# [TASK DETAILS]
Please extract every line of the rows below word for word, leaving the pictures out of your answer.

-- Start of DATASET --

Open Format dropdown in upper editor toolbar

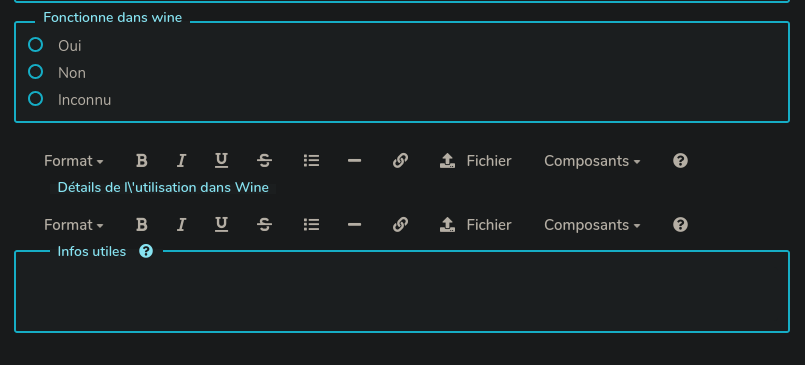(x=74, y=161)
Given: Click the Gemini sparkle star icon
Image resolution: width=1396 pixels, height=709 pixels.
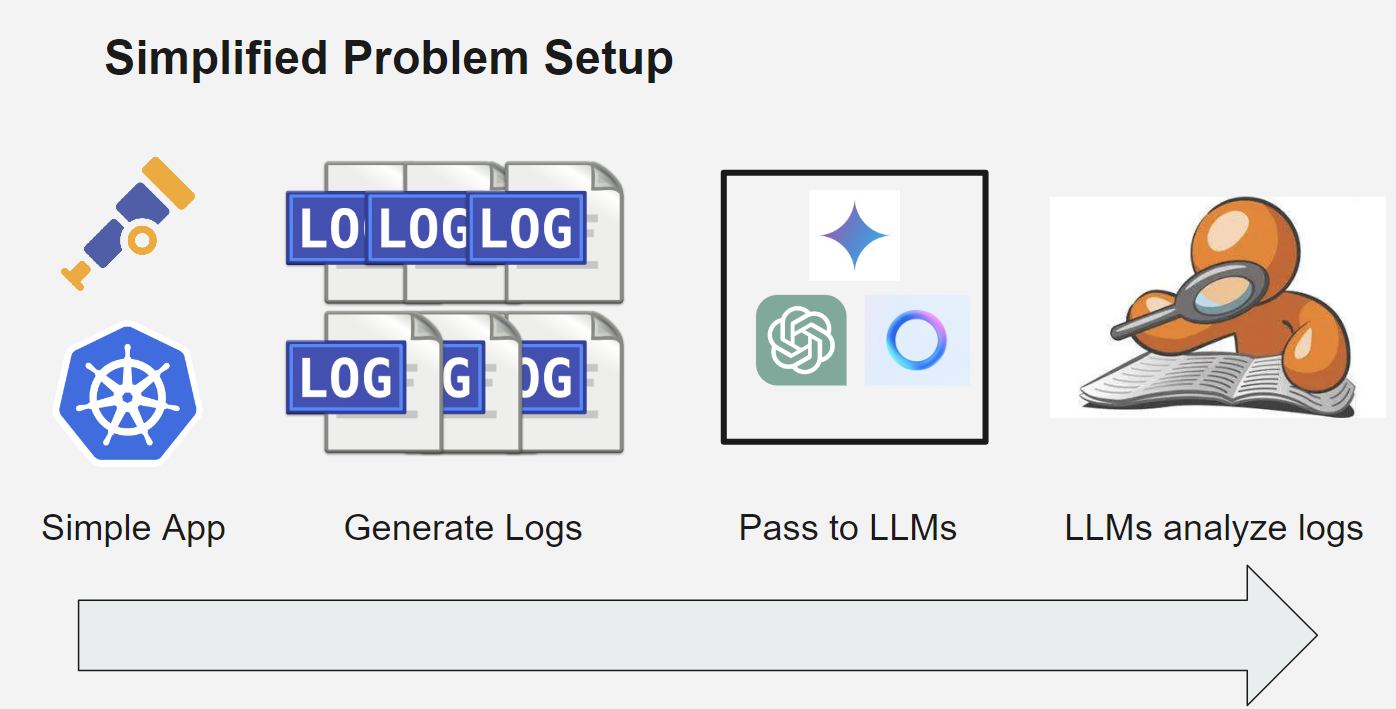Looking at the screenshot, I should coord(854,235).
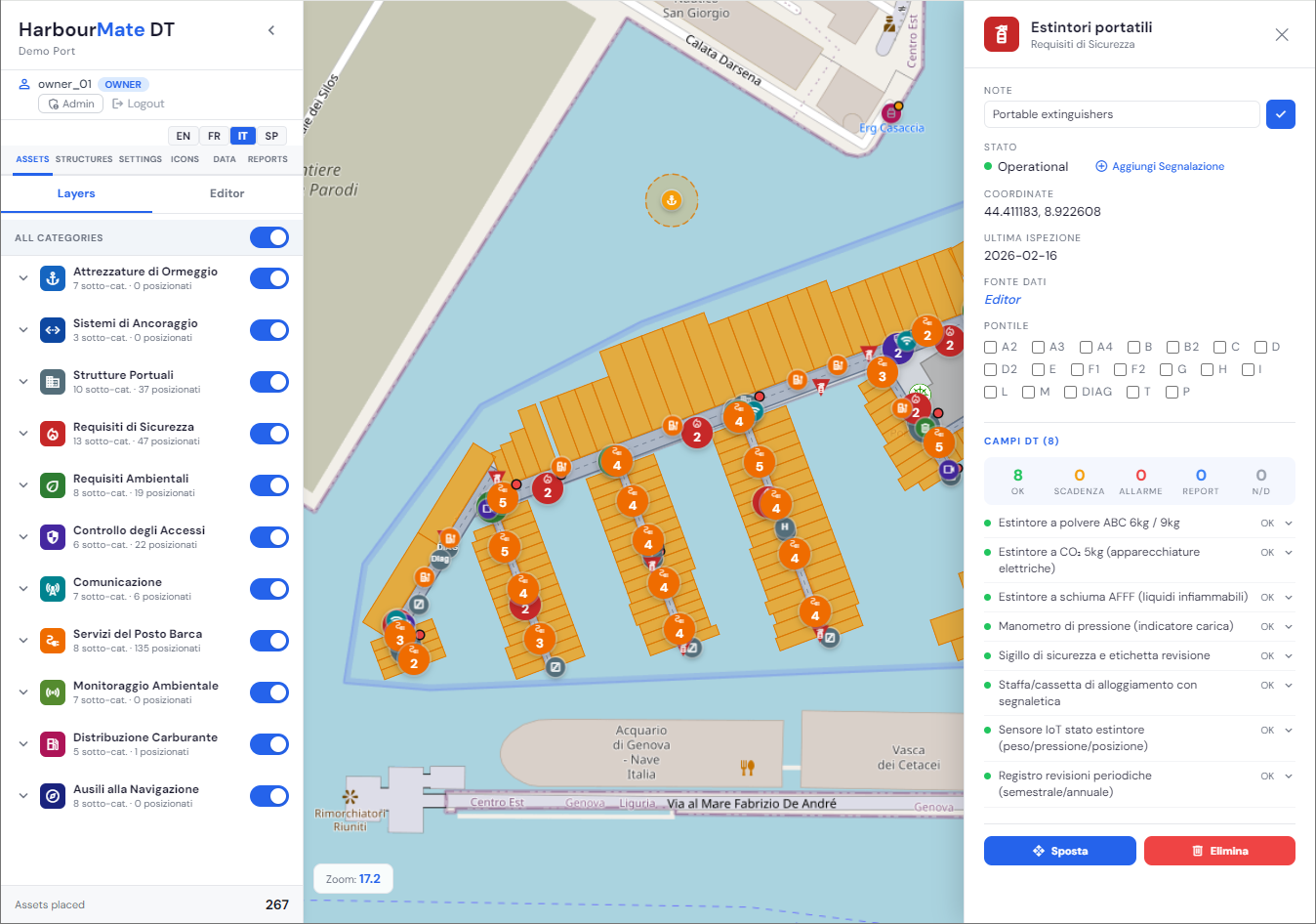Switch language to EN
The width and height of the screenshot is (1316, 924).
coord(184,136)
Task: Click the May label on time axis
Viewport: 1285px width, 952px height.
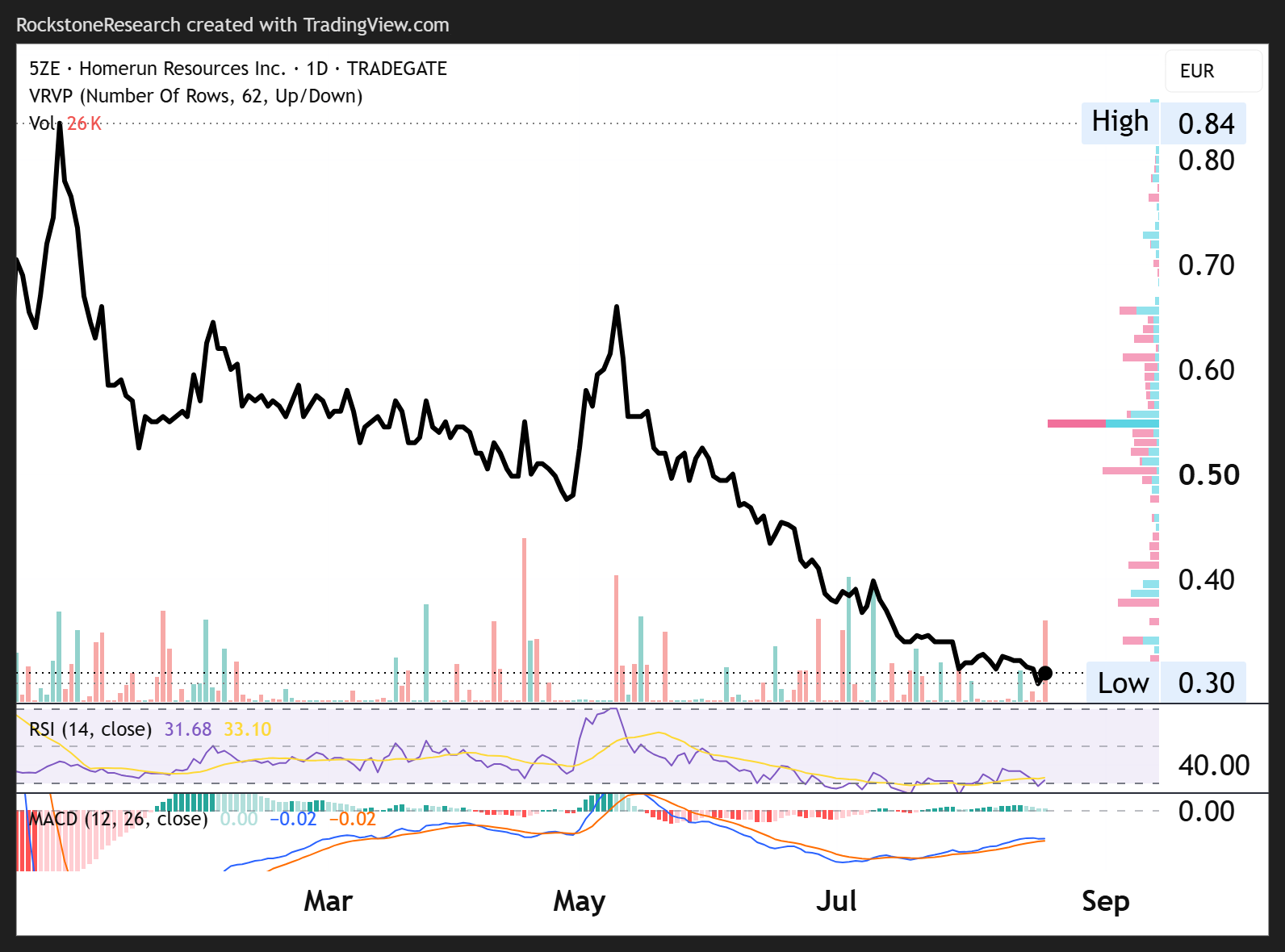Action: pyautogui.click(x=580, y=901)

-- End of DATASET --

# [REPLY]
Open Format dropdown in upper editor toolbar

(x=74, y=161)
Given: Click the Gemini sparkle star icon
Image resolution: width=1396 pixels, height=709 pixels.
Looking at the screenshot, I should coord(854,235).
Switch language to EN
The width and height of the screenshot is (1316, 924).
coord(184,136)
Task: Click the May label on time axis
Viewport: 1285px width, 952px height.
Action: pyautogui.click(x=580, y=901)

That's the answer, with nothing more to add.